Le budget ne dit rien sur l’optimisation des ressources pour les milliards versés en subventions aux entreprises privées. Par exemple, Drax a reçu une subvention de 6,2 milliards de livres sterling et devrait recevoir 4,2 milliards de livres supplémentaires. Les compagnies ferroviaires ont reçu 75 milliards de livres sterling de subventions au cours de la dernière décennie et, en échange, les gens ne possèdent pas une seule locomotive ni un seul wagon.

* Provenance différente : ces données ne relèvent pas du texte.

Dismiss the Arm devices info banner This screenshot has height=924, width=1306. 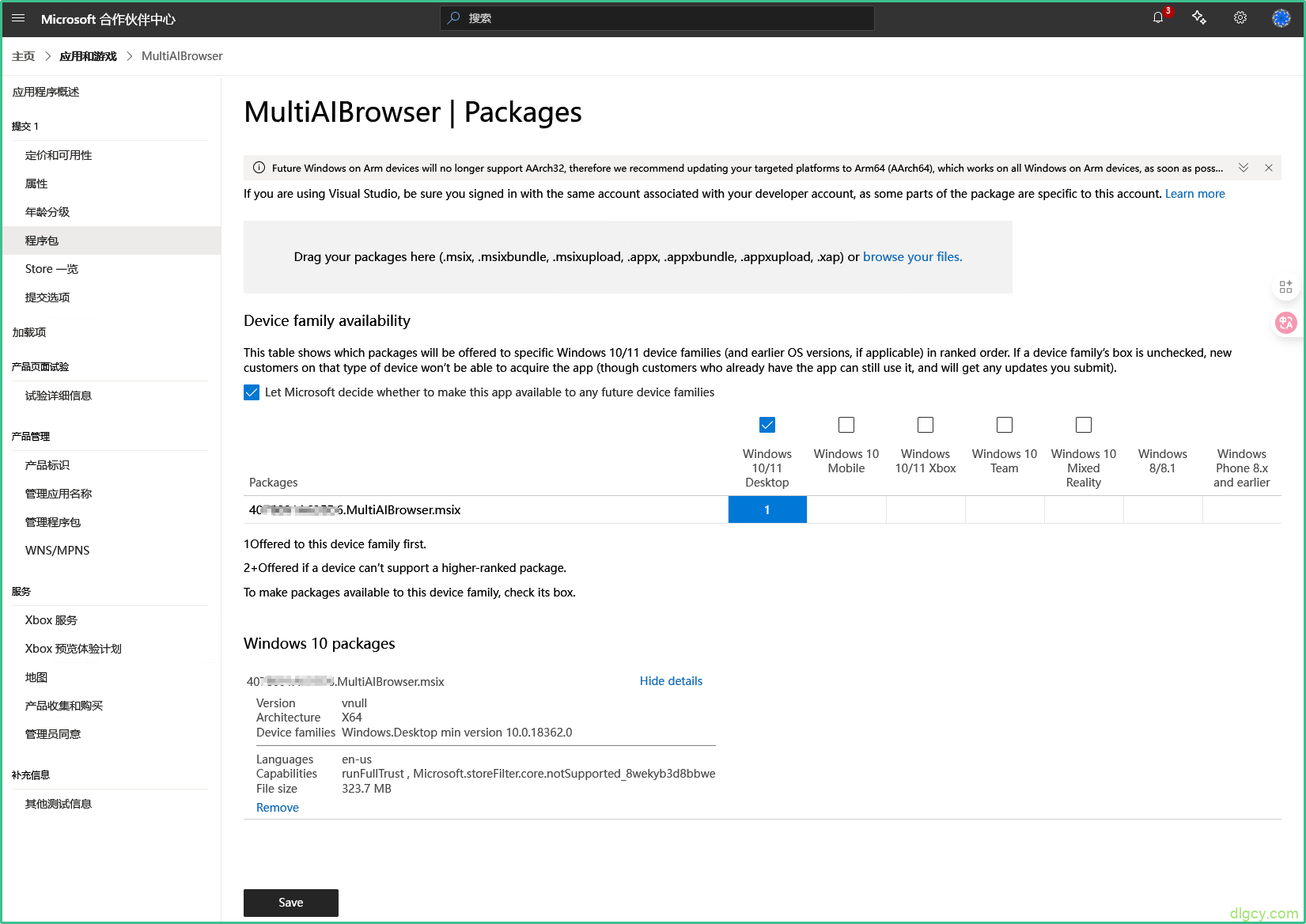click(x=1269, y=168)
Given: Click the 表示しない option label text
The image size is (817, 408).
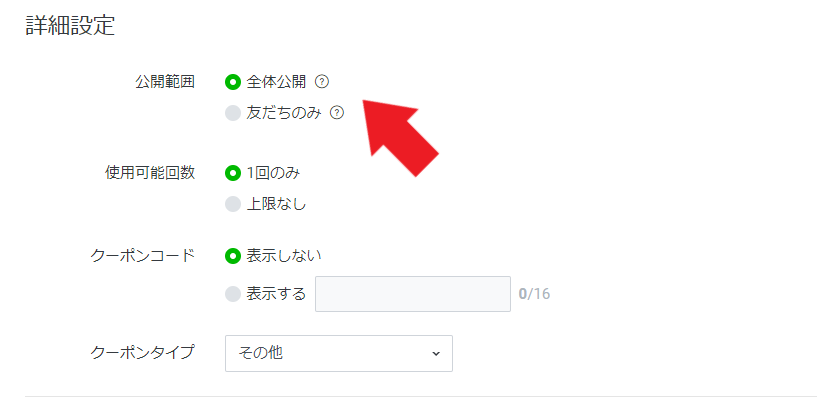Looking at the screenshot, I should point(284,256).
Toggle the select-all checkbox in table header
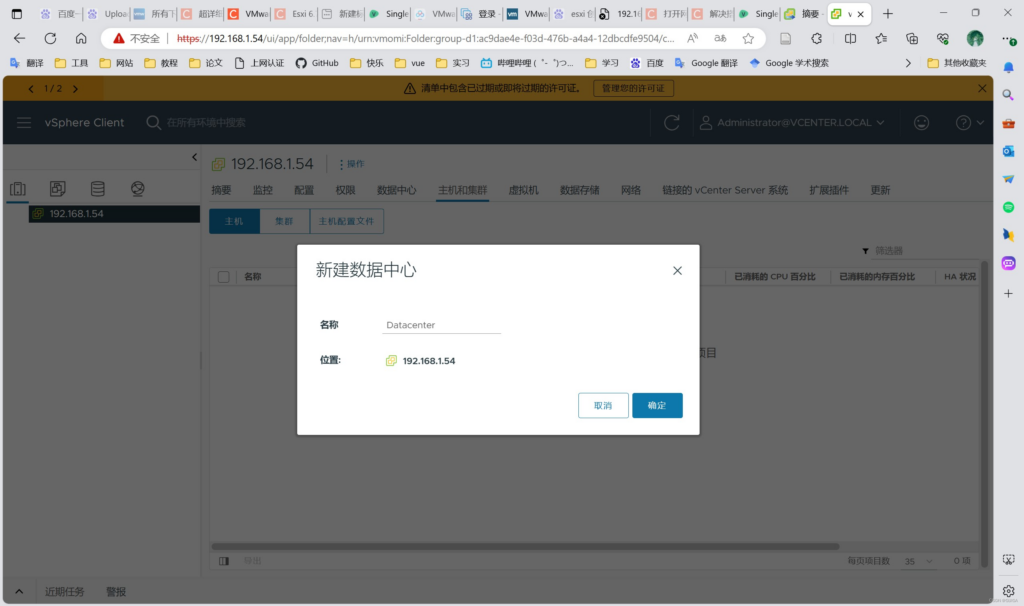The width and height of the screenshot is (1024, 606). click(x=224, y=277)
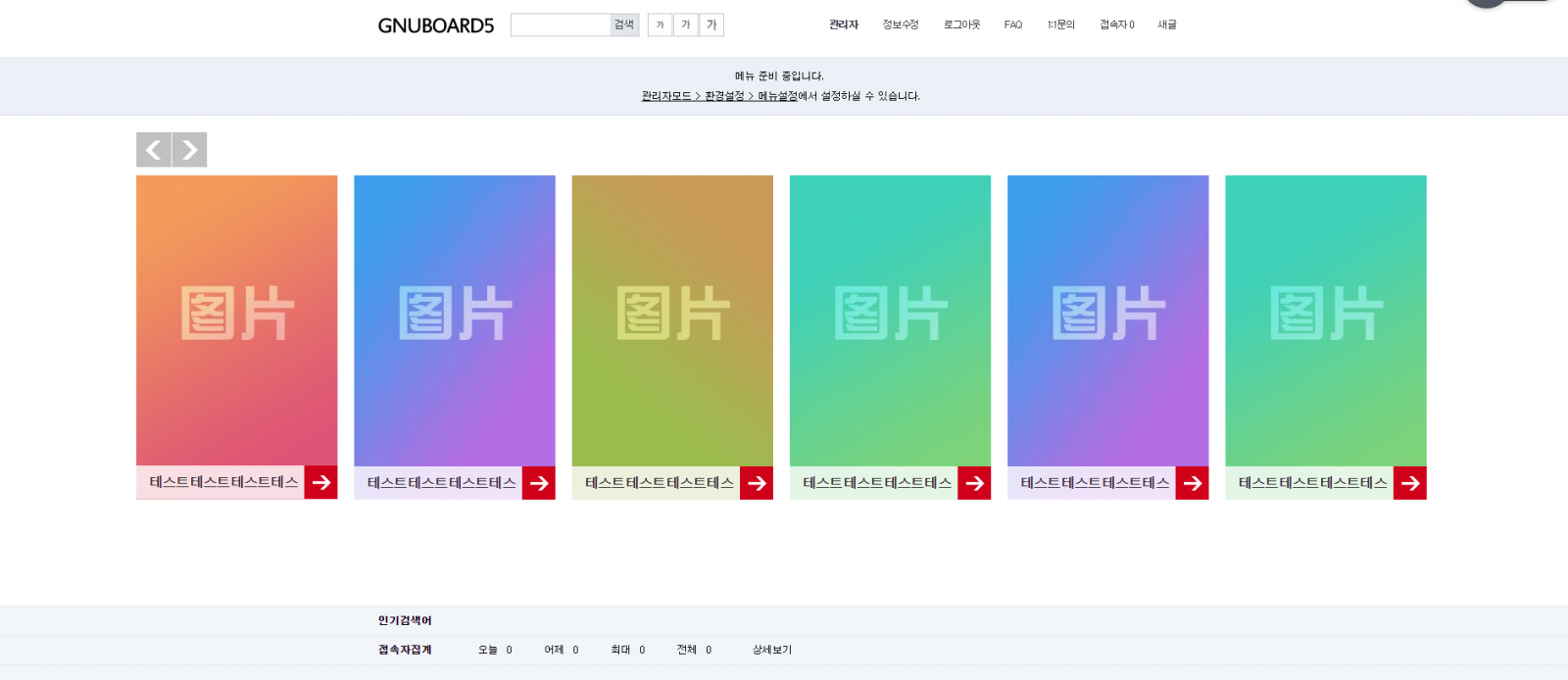Screen dimensions: 1568x680
Task: Select the largest font size 가 button
Action: click(x=711, y=25)
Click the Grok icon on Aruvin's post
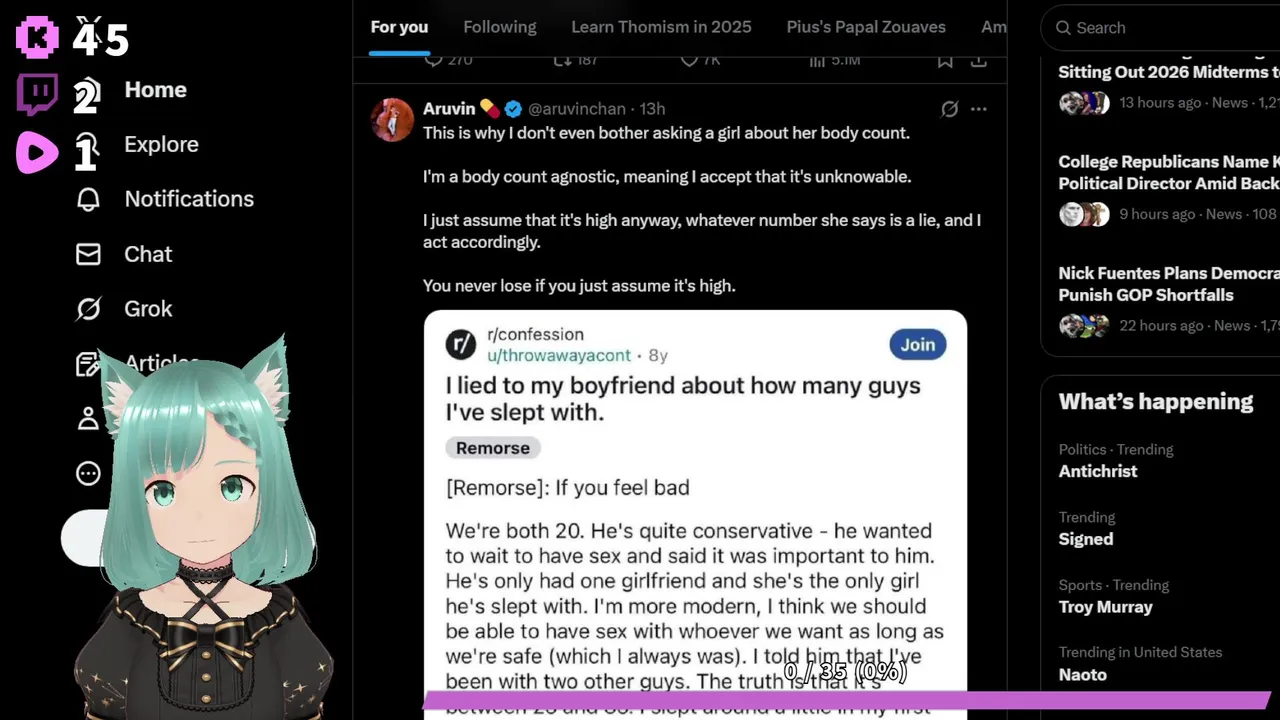1280x720 pixels. pos(950,109)
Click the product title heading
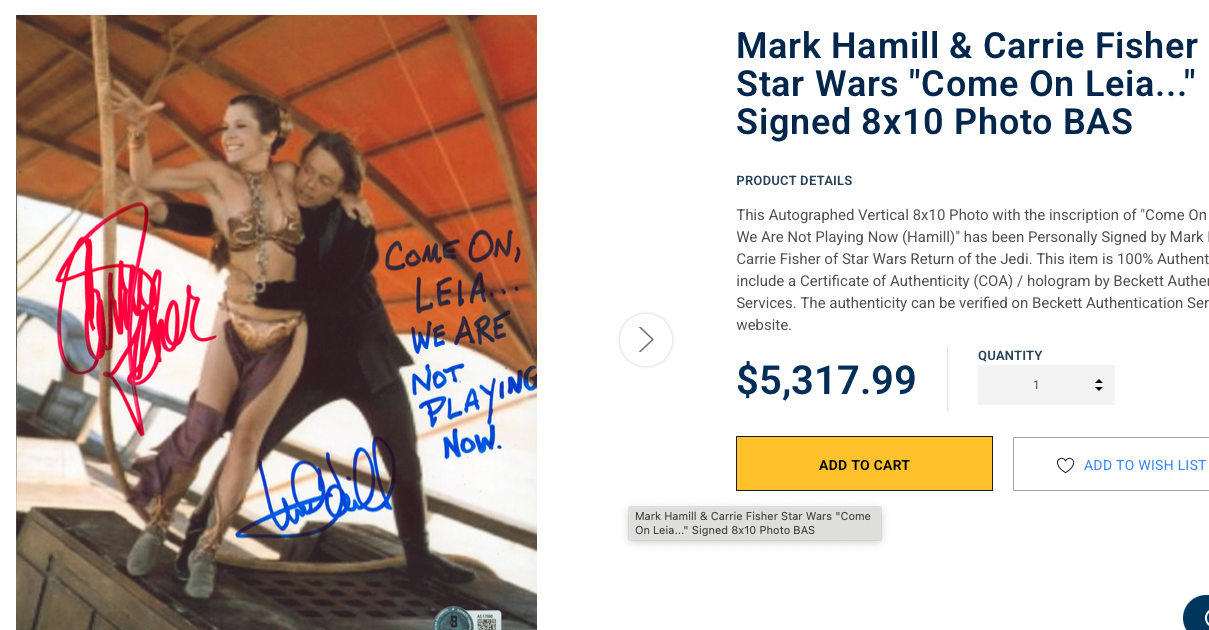Screen dimensions: 1209x630 coord(967,84)
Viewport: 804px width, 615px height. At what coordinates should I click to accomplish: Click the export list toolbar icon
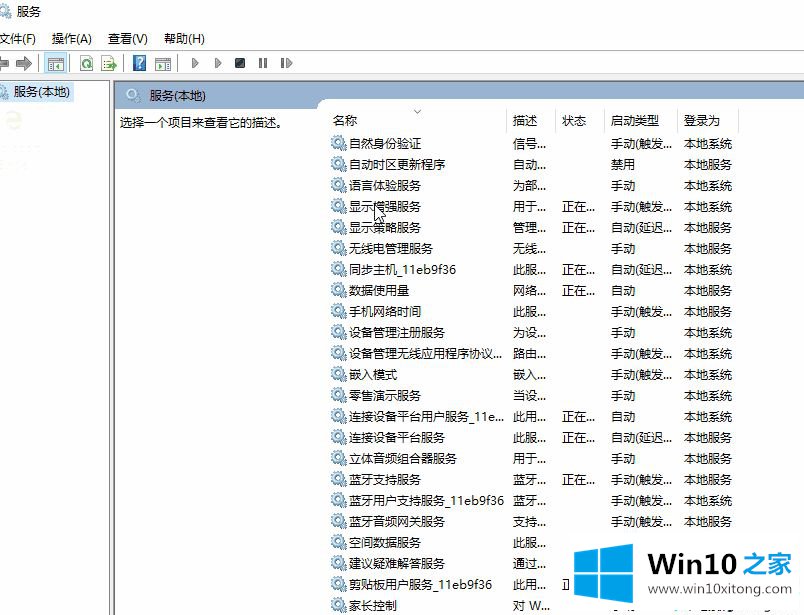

À première vue, le gouvernement aide les petits commerçants à relever le seuil d'immatriculation à la TVA de 85 000 £ à 90 000 £ de chiffre d'affaires annuel. Mais rien n'a été fait pour simplifier les règles. Voici quelques exemples cauchemardesques : les rouleaux de papier toilette ont une TVA de 20% mais le caviar est détaxé. Les chips de pommes de terre sont soumises à une TVA de 20 %, mais les crackers aux crevettes et les chips tortilla sont détaxés. Les gâteaux et biscuits sont détaxés mais s'ils sont entièrement ou partiellement recouverts de chocolat alors taxés au taux standard de 20. Il y a 0% de TVA sur les noix non décortiquées mais 20% de TVA sur les noix décortiquées à l'exception des cacahuètes même lorsqu'elles sont sortis de leur coquille. Les noix grillées et salées sont soumises à une TVA de 20 %, mais celles grillées peuvent être exemptées de TVA.
Dans l’ensemble, le budget frappe les retraités et les familles moyennes et transfère la richesse des moins aisés vers les riches. Il est probable que le gouvernement tentera d’améliorer sa fortune électorale en baisse à l’automne avec une réduction d’impôts, mais il n’a jamais réussi à résoudre des problèmes économiques plus profonds. L’économie ne peut pas être relancée en réduisant le pouvoir d’achat des masses et en étranglant les investissements publics.
Le budget pose également des défis majeurs au Parti travailliste, l'opposition officielle au Parlement. Il avait promis de ne pas augmenter l'impôt sur les plus-values, l'impôt sur les sociétés et de ne pas prélever d'impôt sur la fortune. Il a placé ses espoirs dans une manière ou une autre de garantir la croissance, mais cela semble désespéré sans investissements majeurs ni rééquilibrage du système fiscal en faveur des masses. Il avait des propositions modestes visant à augmenter les recettes fiscales en réformant la fiscalité non nationale, en prélevant une TVA de 20 % sur les frais de scolarité privés pour récolter environ 1,7 milliard de livres sterling, et en réformant la fiscalité des « intérêts portés » dans le capital-investissement pour lever environ 600 millions de livres sterling par an. . Le gouvernement a désormais devancé la réforme de la fiscalité non nationale qui, selon lui, permettrait de récolter 2,7 milliards de livres sterling en 2026/27. Cela laisse aux travaillistes 2,3 milliards de livres sterling d’initiatives de hausse d’impôts, ce qui est loin d’être suffisant pour reconstruire l’économie ou redistribuer. Il faudra revoir toute la question de la fiscalité, des dépenses publiques et de la gestion économique.